» MATERIAL:
<<<<
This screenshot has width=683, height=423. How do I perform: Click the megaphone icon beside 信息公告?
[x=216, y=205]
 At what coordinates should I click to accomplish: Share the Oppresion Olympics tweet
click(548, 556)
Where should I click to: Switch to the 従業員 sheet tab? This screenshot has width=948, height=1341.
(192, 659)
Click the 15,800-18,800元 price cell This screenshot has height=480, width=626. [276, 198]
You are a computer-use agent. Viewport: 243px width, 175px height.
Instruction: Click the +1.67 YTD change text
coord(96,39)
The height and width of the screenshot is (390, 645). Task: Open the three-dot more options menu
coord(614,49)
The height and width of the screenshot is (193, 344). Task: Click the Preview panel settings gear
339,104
>>>>
<<<<
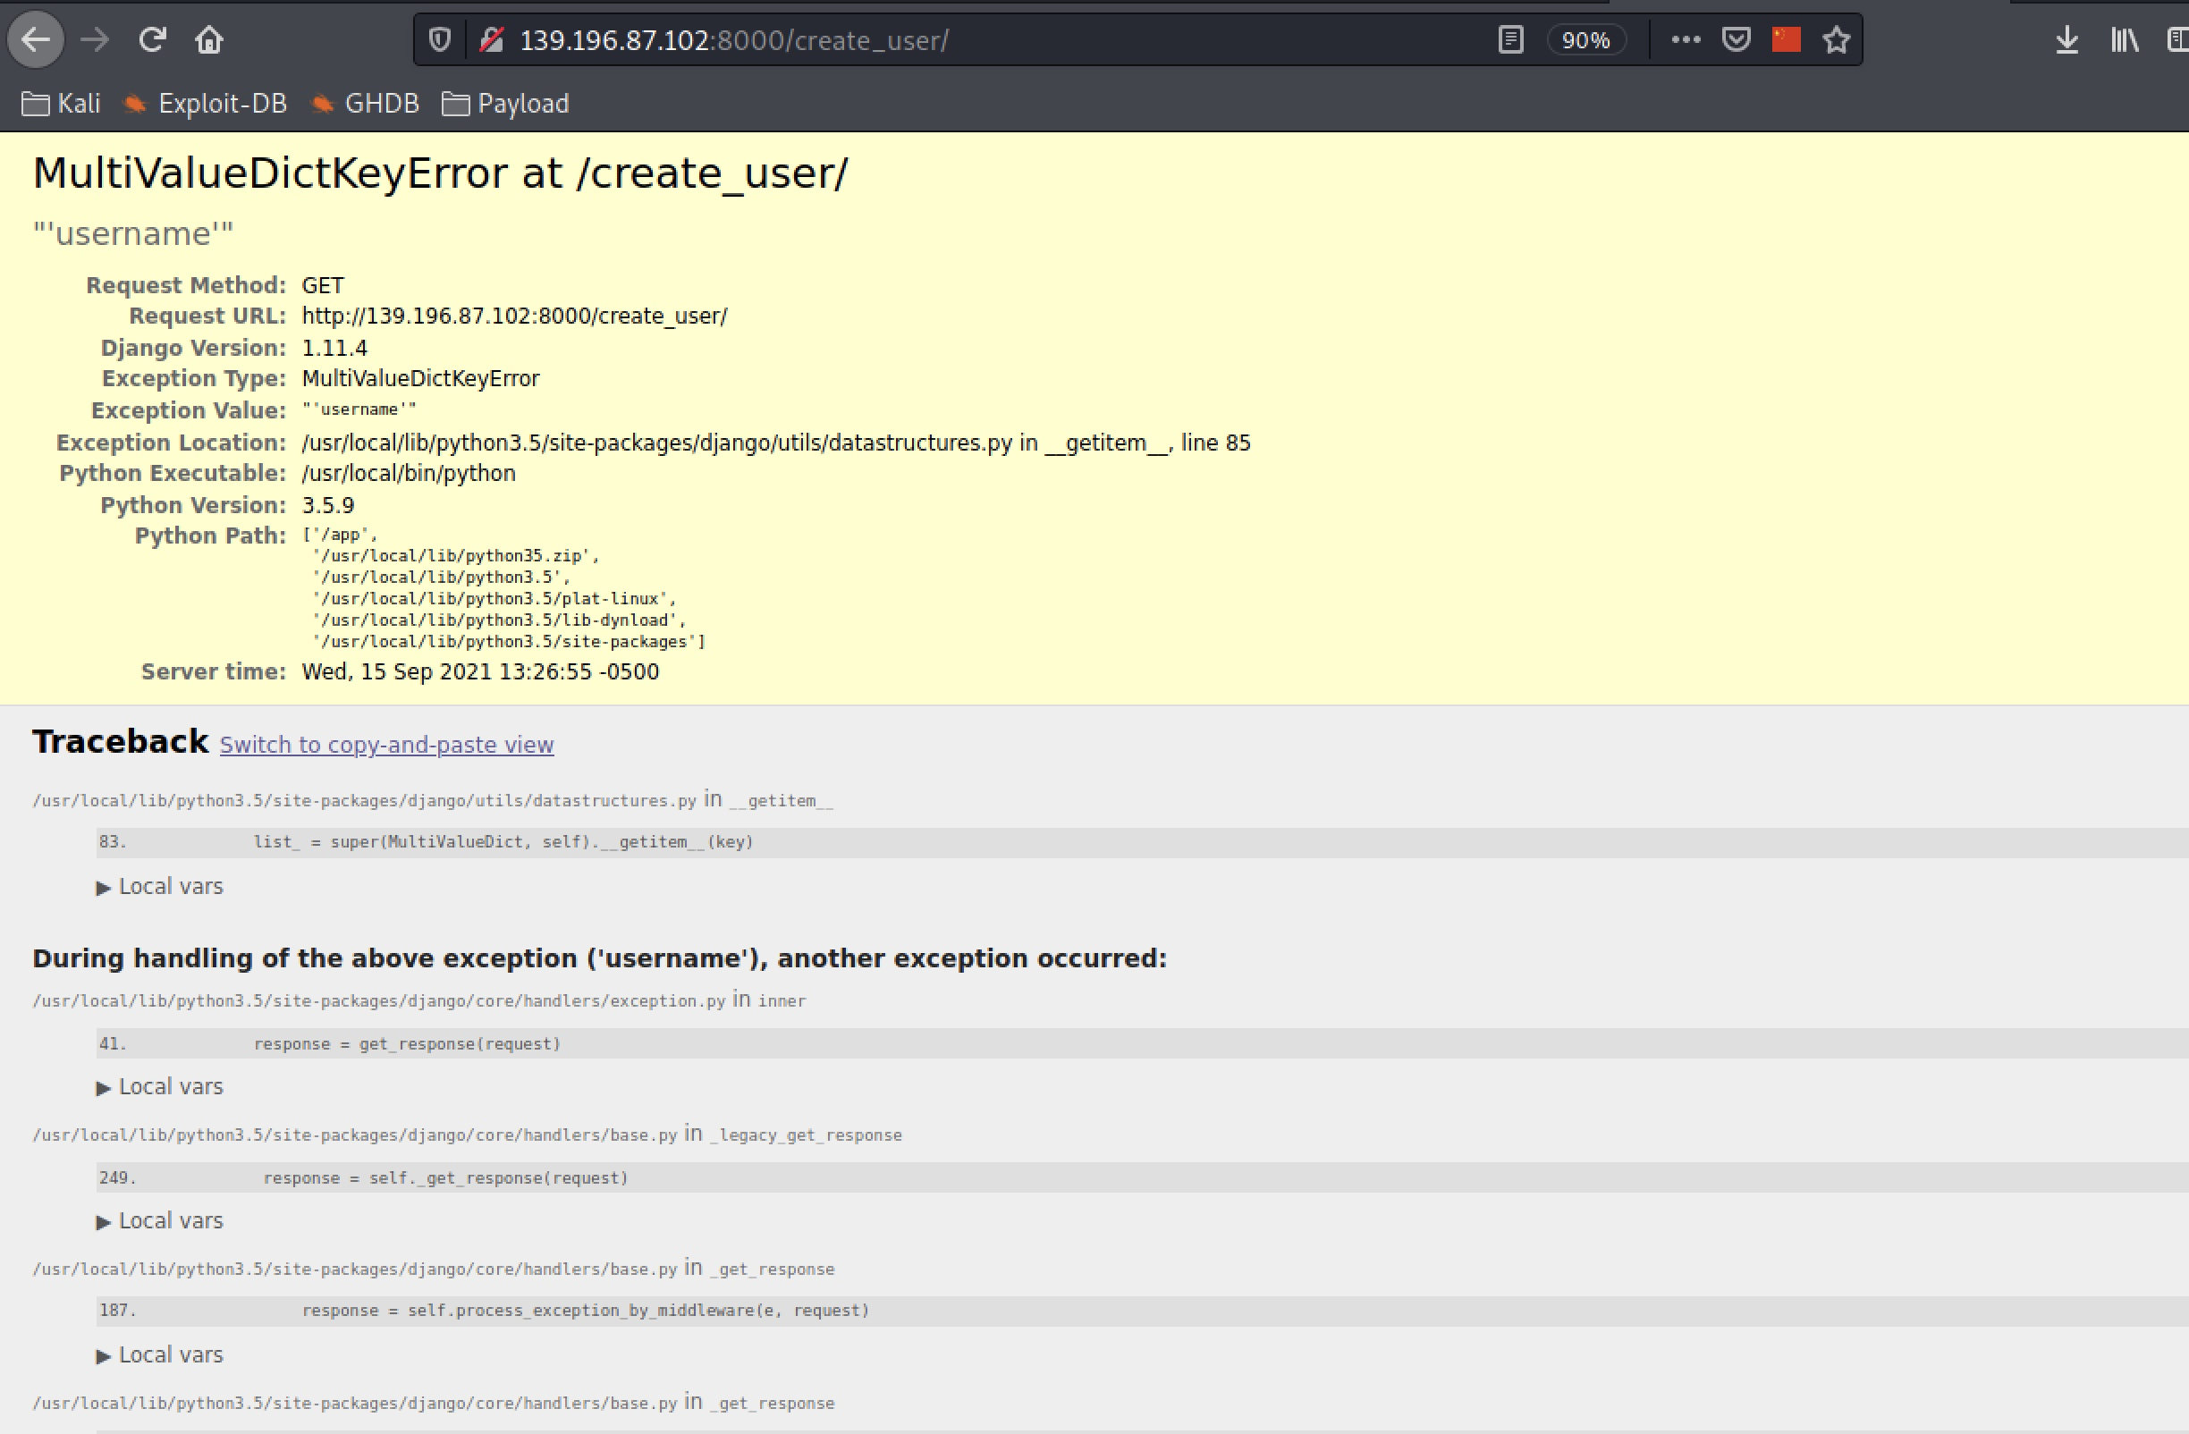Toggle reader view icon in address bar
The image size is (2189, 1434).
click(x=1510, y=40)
>>>>
<<<<
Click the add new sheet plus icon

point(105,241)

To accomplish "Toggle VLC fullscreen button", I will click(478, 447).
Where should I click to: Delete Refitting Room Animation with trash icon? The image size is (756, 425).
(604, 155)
>>>>
» GOAL OF THE EXERCISE:
Copy out the lines word for word, beginning with the line that contains "Toggle reader view icon in address bar" and ending with the line that contains "click(x=1510, y=40)", both included. Omit the pictures from your copy.

» ANSWER TO THIS PROBLEM:
Toggle reader view icon in address bar
The image size is (2189, 1434).
click(x=1510, y=40)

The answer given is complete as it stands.